Замечу, что впоследствии выяснилось, что никакого самоубийства не было. Его убили  курсанты-однокашники из антисемитских побуждений. Дело, как это всегда бывает, спустили на тормозах.

Но на судилище, где распинали другого еврейского юношу, речи об этом не было. Не было и речи о том, что помимо моей подписи на характеристике стояли подписи еще трех руководителей школы. Налицо был явный факт специального ослабления рядов Советской Армии гнусным отщепенцем, подписавшим ложную характеристику. Обвинили меня также и в том, что я летом не вел работы с учащимися, проводившими каникулы в городе. Пример: двое пионеров нашей школы организовали в городском парке представление детского кукольного театра, а я вовсе и не знал ничего об этом.

Все выступавшие гневно и горячо осудили меня и предлагали «передать дело в органы для расследования преступного деяния».

Ограничились строгим выговором с занесением в личное дело и рекомендацией школьному комитету переизбрать комсорга. Вопрос о передаче дела в компетентные органы  следовало рассмотреть дополнительно.

Присутствовала новый директор школы Прасковья Гордеевна. Она защищать меня не стала, а только страстно благодарила членов горкома за бдительность, которая  воздвигла непроходимую стену перед отщепенцами и проходимцами. Почему она говорила во множественном числе и кого она еще имела в виду, кроме меня, я так до настоящего времени  и не понял.     Об атмосфере в школе, о дикой травле, о реакции моих сотоварищей писать не стану – больно уж печальны воспоминания...

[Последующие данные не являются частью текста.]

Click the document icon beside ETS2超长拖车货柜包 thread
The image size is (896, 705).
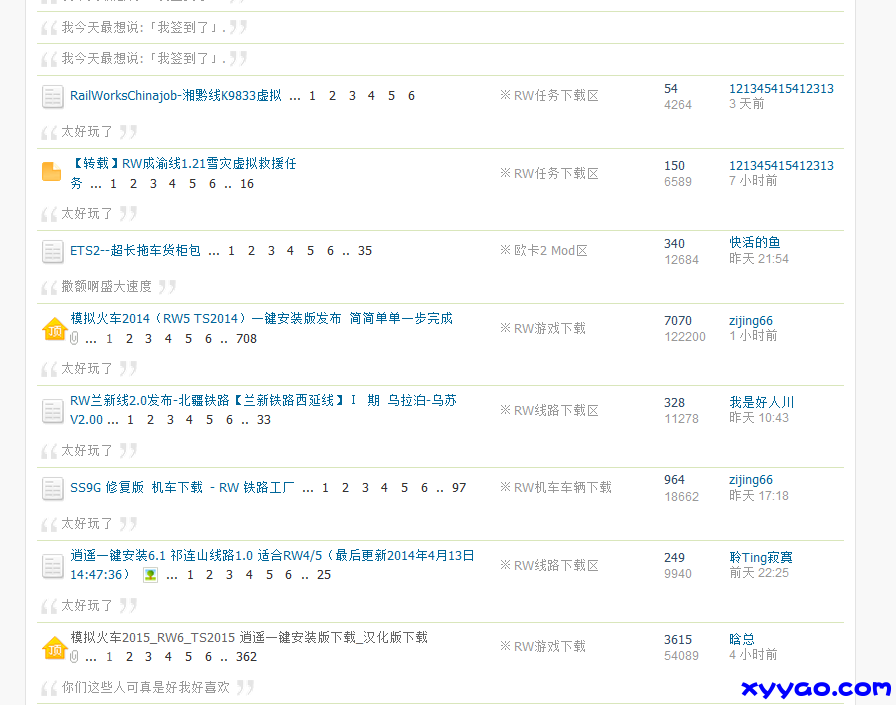tap(52, 251)
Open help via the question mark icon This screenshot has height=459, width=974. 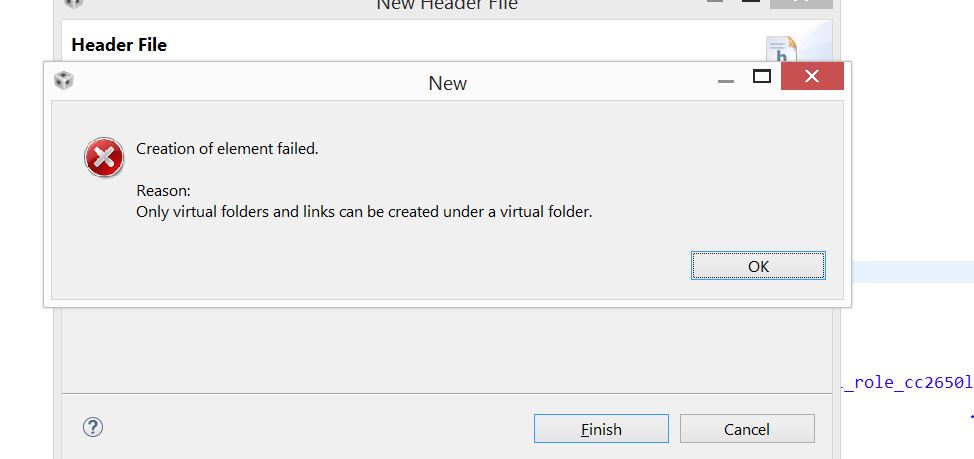[93, 428]
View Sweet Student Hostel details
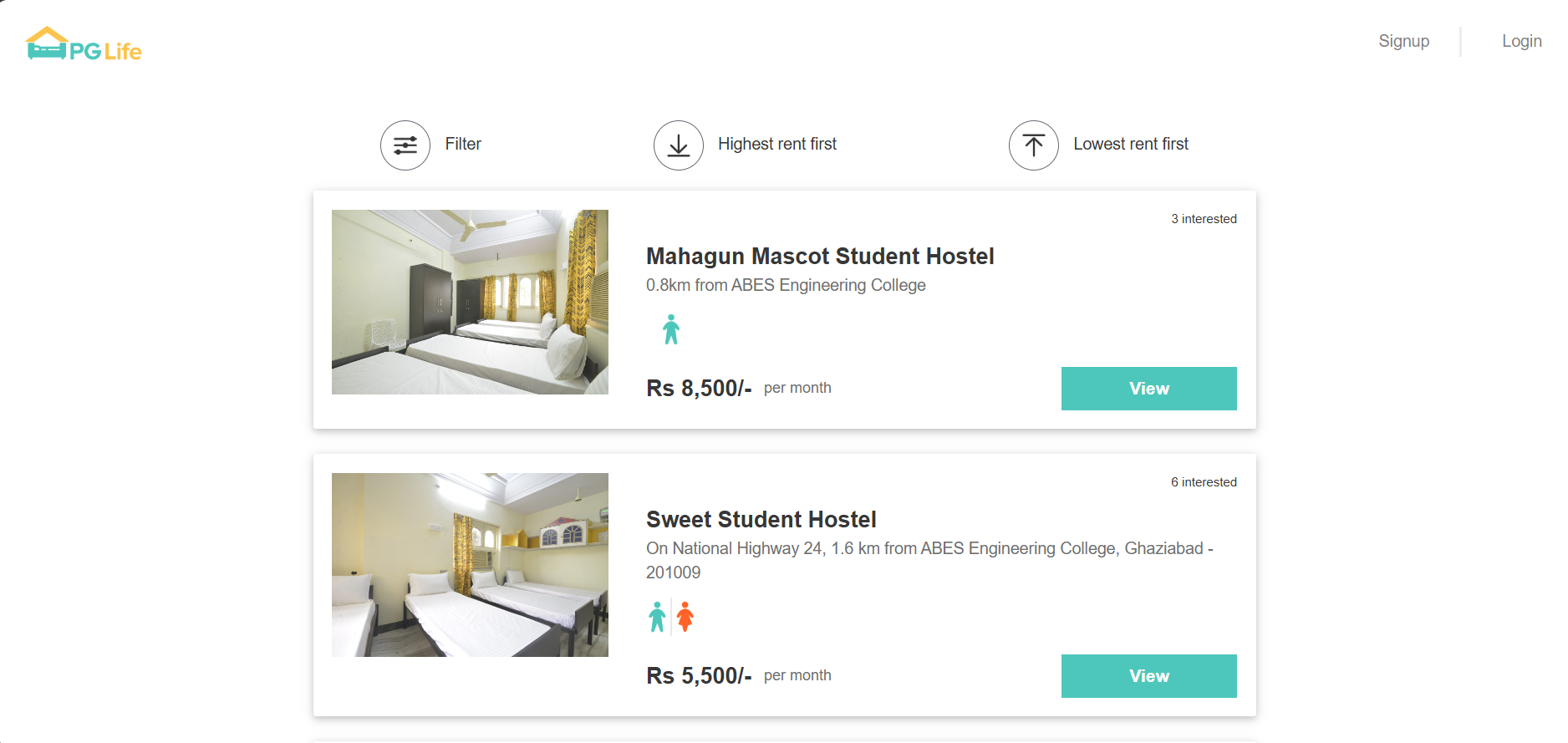Screen dimensions: 1568x743 1148,676
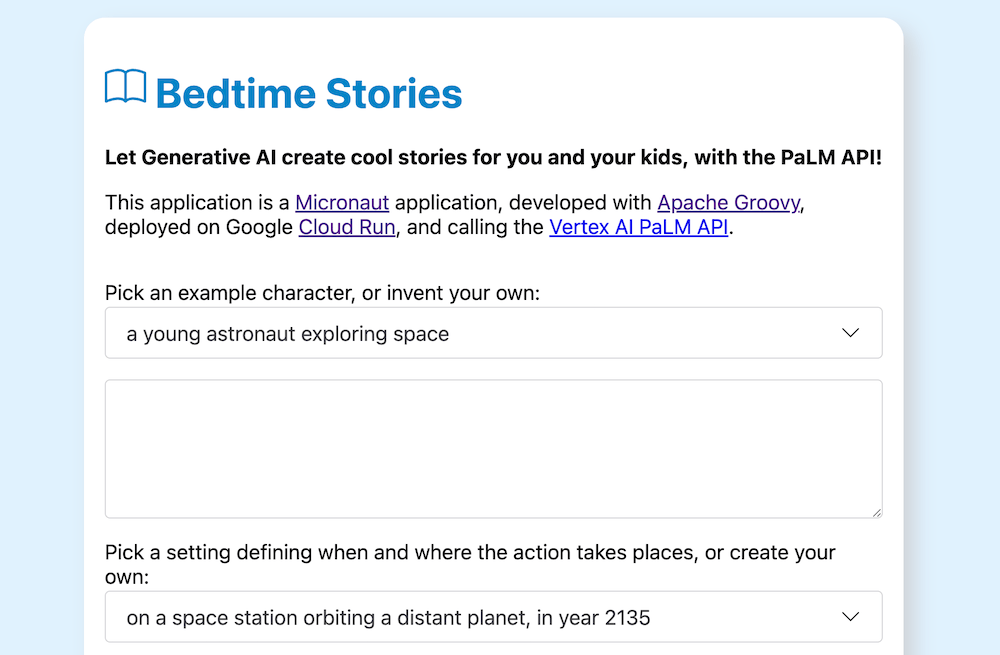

Партия сказала... комсомол ответил...

Отец мой жалел меня, но сказал загадочно:

«Бачылы очи що купувалы – зараз йижте, хоч повылазьте...»

Что он имел в виду?

Моя нервная система всего этого выдержать не смогла. Я впал в тяжелейшую депрессию и уже в конце ноября пятьдесят третьего года оказался в Черновицкой психиатрической больнице, в которой и встретил Новый 54-й год.

Судьба Аллы под влиянием комсомольского вожака, «тети Риммы», сложилась наихудшим образом. Она стала дешевой проституткой, услаждавшей за умеренную цену окрестное мужское население.

Вот такие воспоминания разбудили во мне обшарпанные стены родительской квартиры в холодное утро семьдесят восьмого года.

 

Примечание. Первая часть опубликована в "Заметках", №2, 2005 год.